The results showed that risk score was positively correlated with the degree of tumor progression. For instance, the risk scores in TNM stage III + IV patients were markedly higher than those in tumor stage I + II (P < 0.0001; Fig. 5D). Similar results were obtained in other subgroups, including pathological T stage (I + II vs. III + IV, P < 0.0001; Fig. 5E), N stage (N0 vs. N1 + 2, P < 0.0001; Fig. 5F), M stage (M0 vs. M1, P = 0.0024; Fig. 5G), and tumor location (left vs. right, P < 0.0001; Fig. 5H). There were also more stem cell characteristics in the low-risk group, including significantly higher levels of CD133 mRNA (P = 0.0479; Fig. 5I) and mRNAsi (P < 0.0001; Fig. 5J).

Subgroup analysis was performed to further assess whether the risk signature still had independent prognostic value within specific clinical parameters. The results showed that the risk signature retained its powerful prognostic prediction ability in subgroups based on age (age ≥ 65 or < 65, Fig. 5K and L), gender (male or female, Fig. 5M or 5N), tumor stage (III + IV, Fig. 5O), T stage (III + IV, Fig. 5P), N stage (N1 + 2 or N0, Fig. 5Q and R), M stage (M0, Fig. 5S). The OS of high-risk patients was significantly shorter than that of low-risk patients in the different clinicopathological characteristic subgroups.

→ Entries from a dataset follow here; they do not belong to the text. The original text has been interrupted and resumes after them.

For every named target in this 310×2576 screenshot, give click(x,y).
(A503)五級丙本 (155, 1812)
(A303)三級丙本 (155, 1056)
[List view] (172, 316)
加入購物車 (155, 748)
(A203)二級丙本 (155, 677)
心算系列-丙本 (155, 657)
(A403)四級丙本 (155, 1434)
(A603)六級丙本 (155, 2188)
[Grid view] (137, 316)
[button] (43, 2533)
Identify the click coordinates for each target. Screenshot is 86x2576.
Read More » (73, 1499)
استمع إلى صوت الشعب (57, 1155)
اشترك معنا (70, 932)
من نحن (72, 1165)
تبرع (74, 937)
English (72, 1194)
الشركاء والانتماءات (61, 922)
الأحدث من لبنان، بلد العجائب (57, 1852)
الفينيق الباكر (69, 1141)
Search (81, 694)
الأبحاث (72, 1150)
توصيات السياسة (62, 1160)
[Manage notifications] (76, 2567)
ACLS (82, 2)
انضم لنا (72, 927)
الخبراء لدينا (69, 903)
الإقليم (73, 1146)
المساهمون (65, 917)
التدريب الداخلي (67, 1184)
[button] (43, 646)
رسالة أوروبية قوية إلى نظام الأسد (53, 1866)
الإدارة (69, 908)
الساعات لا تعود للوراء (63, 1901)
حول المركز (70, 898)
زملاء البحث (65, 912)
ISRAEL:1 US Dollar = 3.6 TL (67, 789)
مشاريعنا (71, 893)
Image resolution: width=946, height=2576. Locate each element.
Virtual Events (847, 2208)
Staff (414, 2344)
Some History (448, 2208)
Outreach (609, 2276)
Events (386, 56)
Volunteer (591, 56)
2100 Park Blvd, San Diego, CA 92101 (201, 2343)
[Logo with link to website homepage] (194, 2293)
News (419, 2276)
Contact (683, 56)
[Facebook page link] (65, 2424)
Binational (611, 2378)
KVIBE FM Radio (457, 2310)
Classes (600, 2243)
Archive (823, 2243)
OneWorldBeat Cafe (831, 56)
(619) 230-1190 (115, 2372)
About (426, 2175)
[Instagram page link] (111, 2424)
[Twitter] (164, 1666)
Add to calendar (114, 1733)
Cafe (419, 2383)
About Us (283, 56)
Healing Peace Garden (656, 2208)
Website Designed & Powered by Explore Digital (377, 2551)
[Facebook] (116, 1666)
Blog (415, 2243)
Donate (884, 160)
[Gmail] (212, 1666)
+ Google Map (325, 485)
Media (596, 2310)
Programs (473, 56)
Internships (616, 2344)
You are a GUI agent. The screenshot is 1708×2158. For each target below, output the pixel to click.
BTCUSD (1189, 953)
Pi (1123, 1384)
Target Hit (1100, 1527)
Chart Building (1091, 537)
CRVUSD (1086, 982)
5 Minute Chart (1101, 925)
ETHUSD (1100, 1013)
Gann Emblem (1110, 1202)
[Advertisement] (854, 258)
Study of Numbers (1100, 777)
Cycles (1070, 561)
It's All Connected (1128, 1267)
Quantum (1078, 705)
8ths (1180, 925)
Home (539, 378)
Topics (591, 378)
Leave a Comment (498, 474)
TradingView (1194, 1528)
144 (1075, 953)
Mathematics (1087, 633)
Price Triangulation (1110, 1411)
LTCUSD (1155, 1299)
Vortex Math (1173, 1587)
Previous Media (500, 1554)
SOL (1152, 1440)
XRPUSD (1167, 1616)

Construction and validation of a nomogram combining clinicopathological features and risk signature

A nomogram was constructed based on several factors, namely age, gender, disease stage, and risk score, to provide a visualization tool for clinicians to predict the probability of 1-, 3- and 5-year OS in CRC patients. A total score could be calculated for each patient using this nomogram, where a higher total score indicates a worse outcome (Fig. 6A). This nomogram had high potential for clinical utility, with ROC AUC values of 0.7652 at 1 year, 0.8058 at 3 years, and 0.7972 at 5 years in the training set (Fig. 6B). Moreover, the calibration plots indicated that the actual observation probability was very close to the predictive probability of the nomogram (Fig. 6D-F).

Fig. 6
figure 6

A genomic-clinicopathologic nomogram for prognostic prediction in CRC. (A) The nomogram included four variables (age, gender, disease stage, and risk score). Each variable in the nomogram was assigned a weighted score based on the multivariate Cox regression coefficient. To use this nomogram, the specific value of an individual variable is located on each axis, and a line is drawn upward to the Points axis to obtain the score of this variable. In the same way, the scores of four variables are summed to give the total score. The total score is located on the Total Points axis, and a line is drawn downwards to the survival axes to determine the 1-, 3-, and 5-year survival probability. (B) Prognostic value of the nomogram for predicting 1-, 3-, and 5-year overall survival rate in the training set. (C) Prognostic value of the nomogram for predicting 1-, 3-, and 5-year OS rates in the validation set. (D-F) Calibration plots suggest that the nomogram’s predictions of 1-year (D), 3-year survival (E), and 5-year survival (F) match well with the actual observed probabilities in the training set. The actual survival rate and nomogram-predicted probabilities were plotted on the vertical and horizontal axes, respectively. Dashed line at 45° represents perfect prediction and the actual performances of our nomogram are red line. The more the blue lines and dashed lines in the graph coincide, the better the predictive performance of the nomogram. The calibration curve of the nomogram is mainly assessed by observing the degree of consistency between the predicted curve and the ideal curve in the graph. (G-I) The calibration plots showed that the actual observed probabilities were in agreement with the predictive values from the nomogram for 1-year (G), 3-year (H), and 5-year survival (I) in the validation set

The nomogram for the validation set is shown in Fig. 6D. The AUCs of the ROC curve were 0.7325 at 1 year, 0.7280 at 3 years, and 0.7173 at 5 years (Fig. 6C). The predictive probabilities obtained using the nomogram showed good consistency with the actual observed values (Fig. 6G-I). Hence, the prognostic nomogram model was considered to be robust.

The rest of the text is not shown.